Exercise instructions
Counting only lines that contain "screenshot", how many are there in the records below? Give the figure alone.
[[ Data open ]]
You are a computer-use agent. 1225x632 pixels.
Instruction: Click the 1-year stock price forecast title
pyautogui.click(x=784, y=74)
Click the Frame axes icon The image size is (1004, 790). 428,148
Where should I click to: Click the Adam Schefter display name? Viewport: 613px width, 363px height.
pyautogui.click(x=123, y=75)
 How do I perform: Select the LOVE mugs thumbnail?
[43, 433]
[[ Data closed ]]
[[ Data open ]]
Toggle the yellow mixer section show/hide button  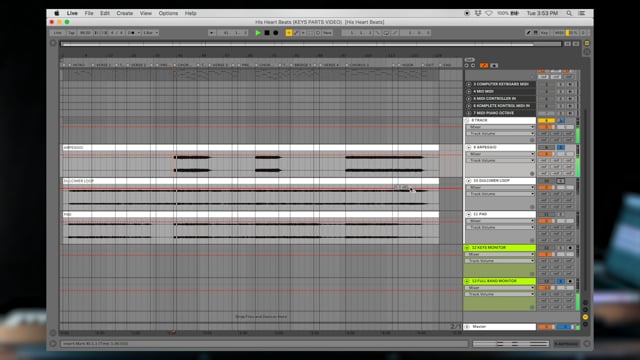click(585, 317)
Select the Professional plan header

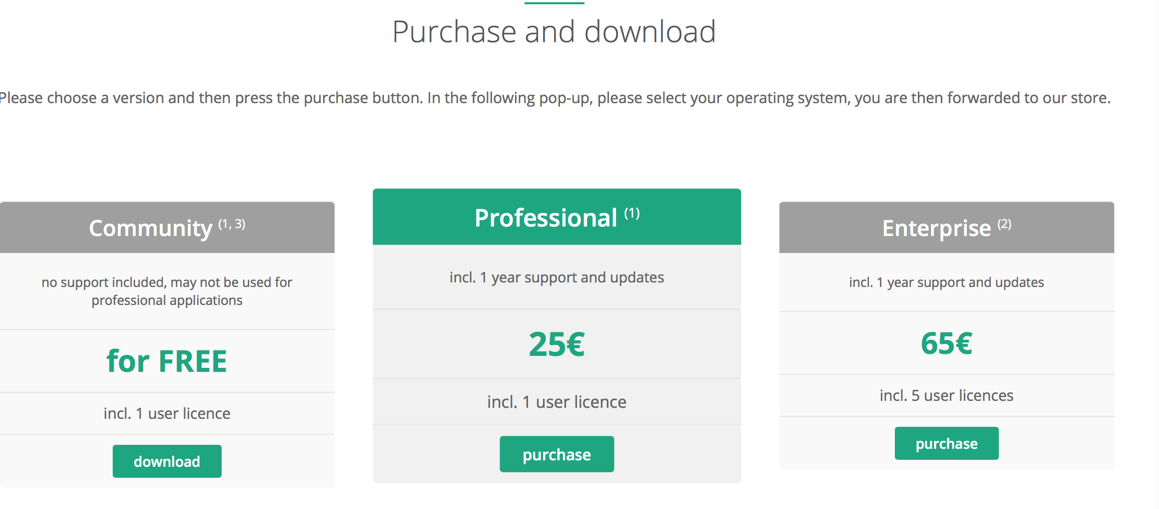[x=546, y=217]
[[ Data closed ]]
[[ Data open ]]
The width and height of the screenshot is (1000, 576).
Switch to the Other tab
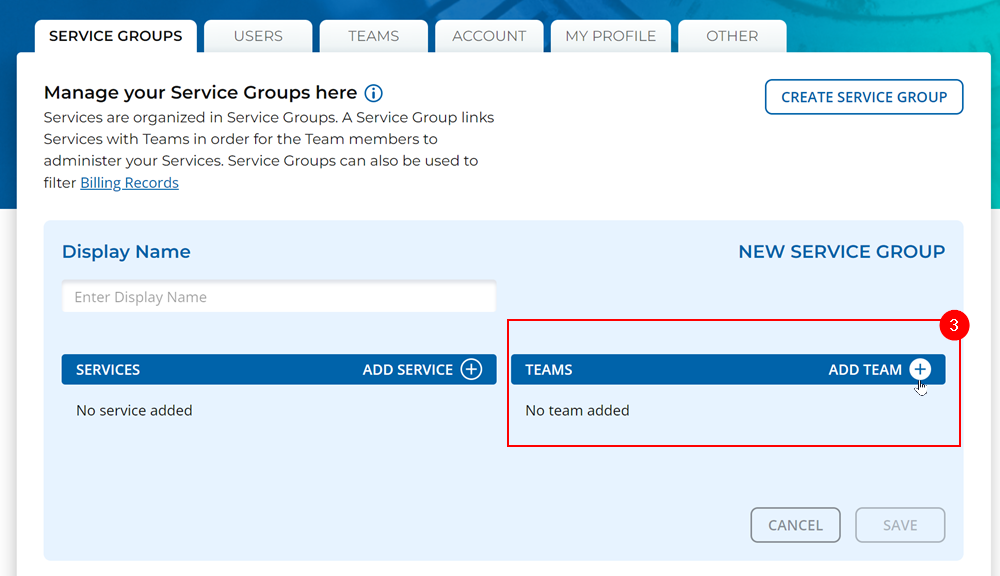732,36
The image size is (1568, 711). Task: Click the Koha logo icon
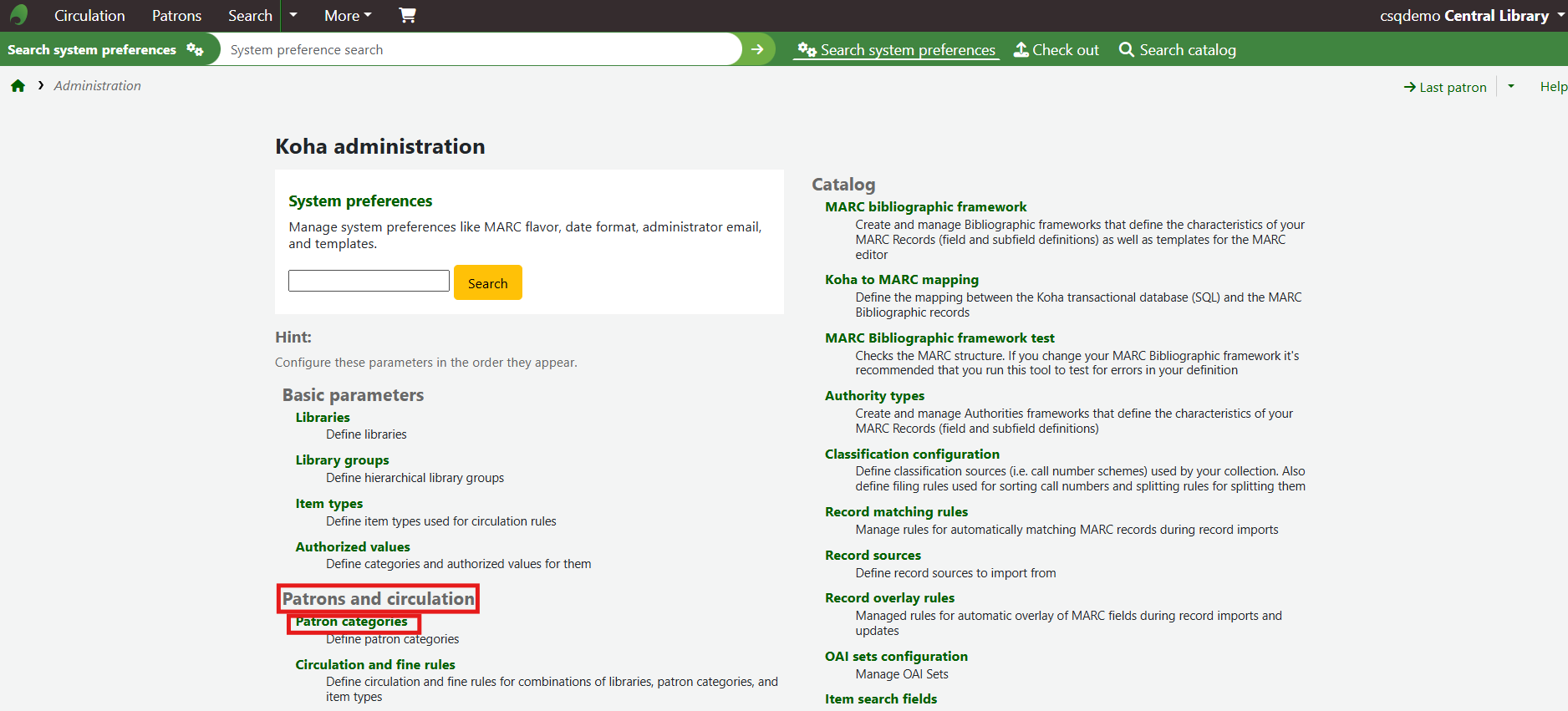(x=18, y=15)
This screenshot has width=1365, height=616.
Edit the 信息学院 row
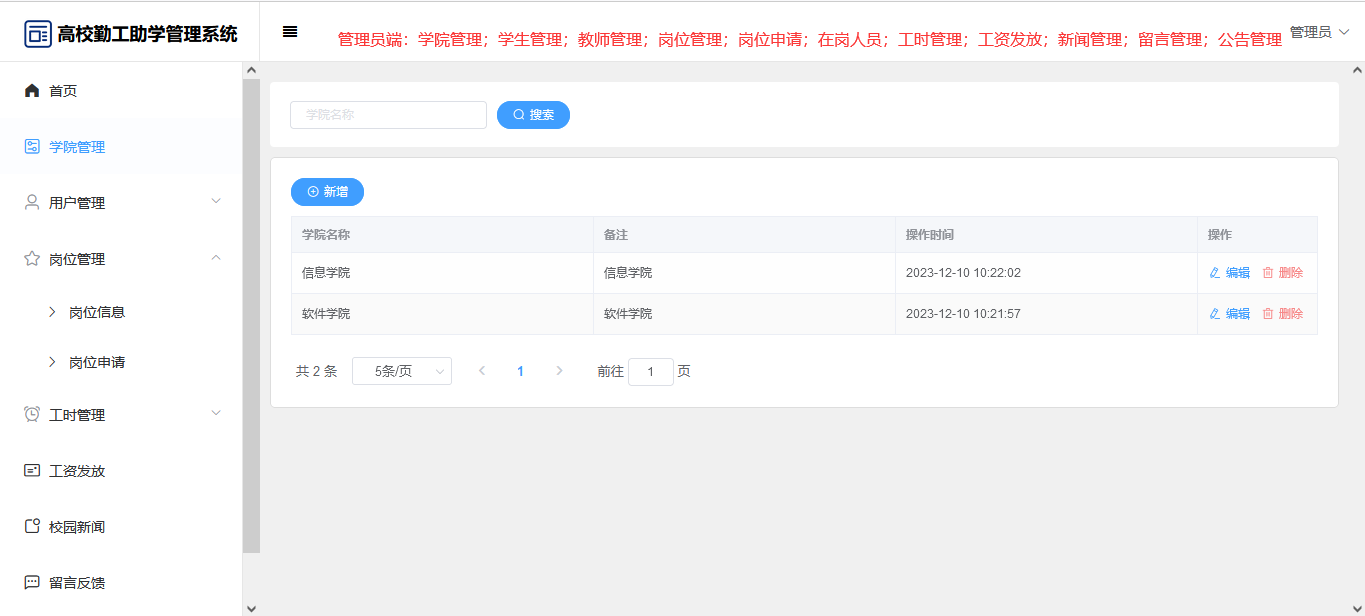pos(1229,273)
[[ Data closed ]]
Task response
2